Apathy Towards The Walking Dead, and Why That's Awesome

Fair warning: Spoilers abound concerning Telltale's The Walking Dead game series, particularly Episode 4. If you plan on playing through, I highly suggest you stop reading now and get to that...

Great! Now keep reading.

I climbed the attic steps slowly, the silence building that same feeling of dread you have come to expect from Telltale Games' excellent episodic adventure series. I found myself surprised at the lack of gnashing teeth and flailing limbs attempting to rend Lee Everett's flesh, instead finding a quite sullen Kenny, watching something on the other side of the attic. Getting a better view revealed a rather brittle and broken child-turned-walker – hardly a threat physically to the two men that have faced countless hardship over three episodes. No, this meager figure was meant to instill pain of a different kind to the player. Why was it, then, that I could only think to myself. “Didn't I do this in the last episode?”
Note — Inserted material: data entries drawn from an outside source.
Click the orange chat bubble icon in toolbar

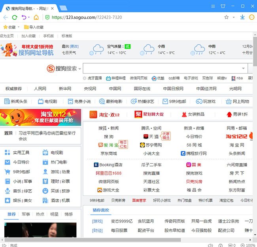(x=252, y=17)
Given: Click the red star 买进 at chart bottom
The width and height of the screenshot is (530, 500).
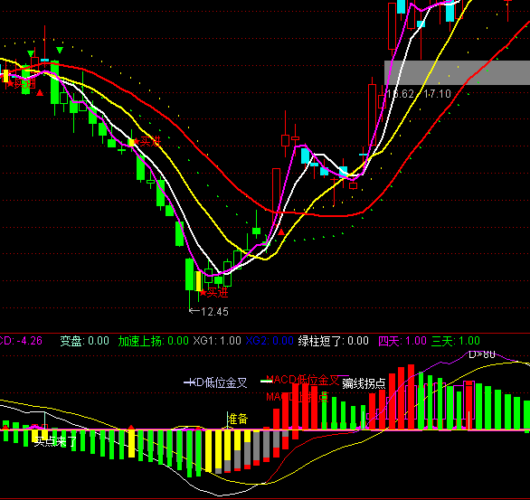Looking at the screenshot, I should 213,293.
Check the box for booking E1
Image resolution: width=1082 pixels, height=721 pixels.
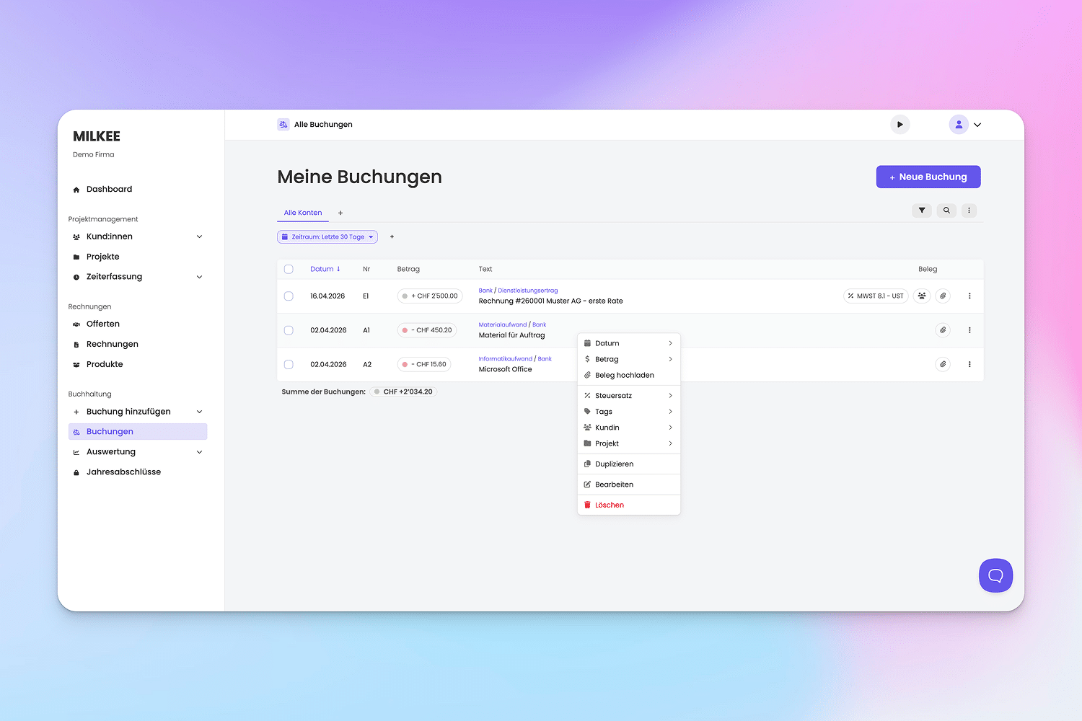pyautogui.click(x=289, y=296)
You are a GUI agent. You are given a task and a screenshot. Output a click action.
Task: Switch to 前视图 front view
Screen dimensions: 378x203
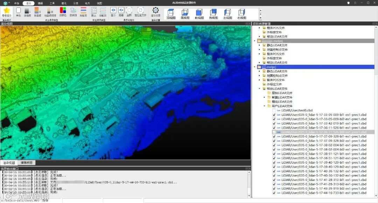[x=199, y=13]
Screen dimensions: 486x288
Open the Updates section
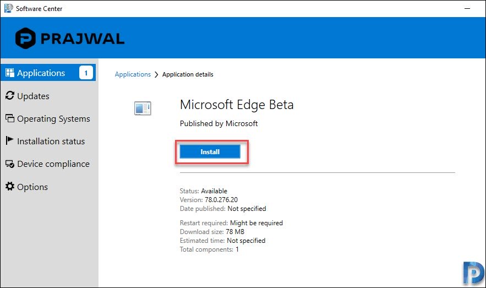pos(33,96)
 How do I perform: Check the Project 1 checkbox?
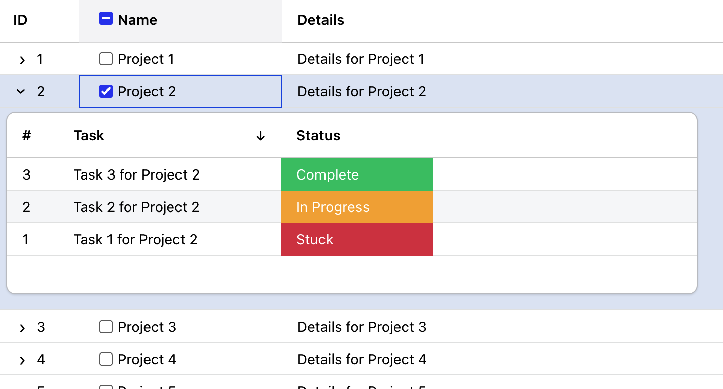105,59
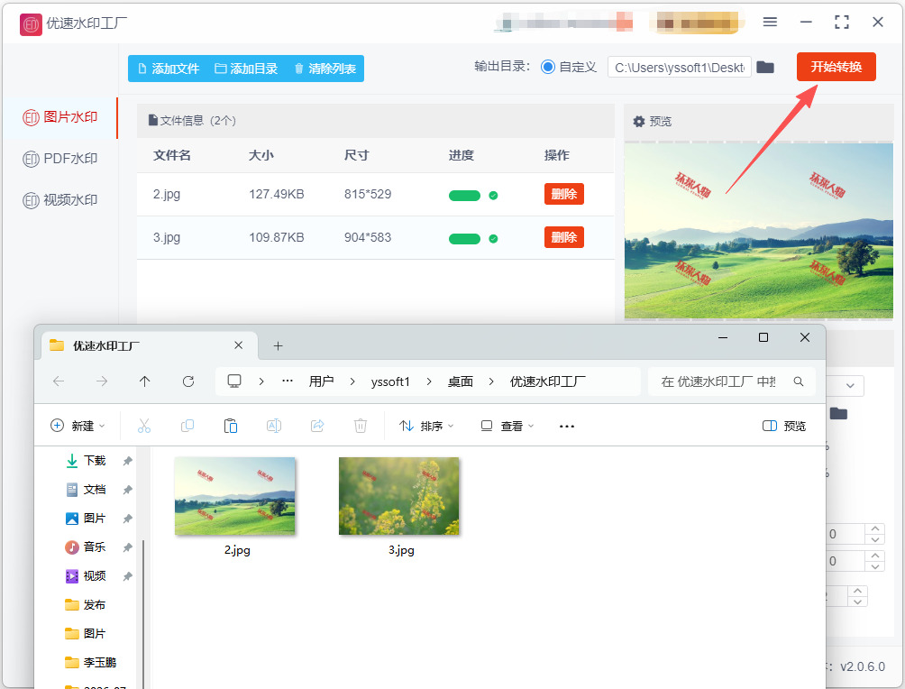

The entirety of this scene felt like it was trudging along at a walker's pace, though not in a good way. Spot the kid, realize what has to be done, choose who does it, and that's that. While not exactly to the letter, it felt close enough to the rather excellent Duck scene in Episode 3 that I merely wanted to hurry up and get to the next point. It wasn't until nearly the end of the episode that it finally hit me: I was seriously apathetic to the act of killing and burying a child. What the hell was wrong with me?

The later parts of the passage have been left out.